### THE TASK:
Below are records; reproduce exactly the lines from the first through the one containing "Given: Click the 40 km split row".
RECORDS SHOWN Start Marker
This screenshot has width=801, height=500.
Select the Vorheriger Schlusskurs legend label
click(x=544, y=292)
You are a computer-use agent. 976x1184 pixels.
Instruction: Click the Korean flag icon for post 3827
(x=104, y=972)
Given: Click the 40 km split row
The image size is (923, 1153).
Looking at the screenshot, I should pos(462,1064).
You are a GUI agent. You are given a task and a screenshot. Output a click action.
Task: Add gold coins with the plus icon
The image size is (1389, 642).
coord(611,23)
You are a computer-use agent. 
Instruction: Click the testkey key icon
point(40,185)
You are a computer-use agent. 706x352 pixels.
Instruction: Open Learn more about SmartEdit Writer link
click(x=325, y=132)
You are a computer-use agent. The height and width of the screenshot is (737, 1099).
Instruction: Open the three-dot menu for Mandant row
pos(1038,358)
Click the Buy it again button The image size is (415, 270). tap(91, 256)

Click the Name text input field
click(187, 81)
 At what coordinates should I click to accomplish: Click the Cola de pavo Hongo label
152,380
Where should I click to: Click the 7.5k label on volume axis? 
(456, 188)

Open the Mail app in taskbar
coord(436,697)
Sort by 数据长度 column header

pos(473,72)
RECORDS SHOWN End Marker
### TASK RESPONSE:
This screenshot has width=801, height=500.
Select the Vorheriger Schlusskurs legend label
click(x=544, y=292)
You are a computer-use agent. 976x1184 pixels.
Instruction: Click the Korean flag icon for post 3827
(x=104, y=972)
Given: Click the 40 km split row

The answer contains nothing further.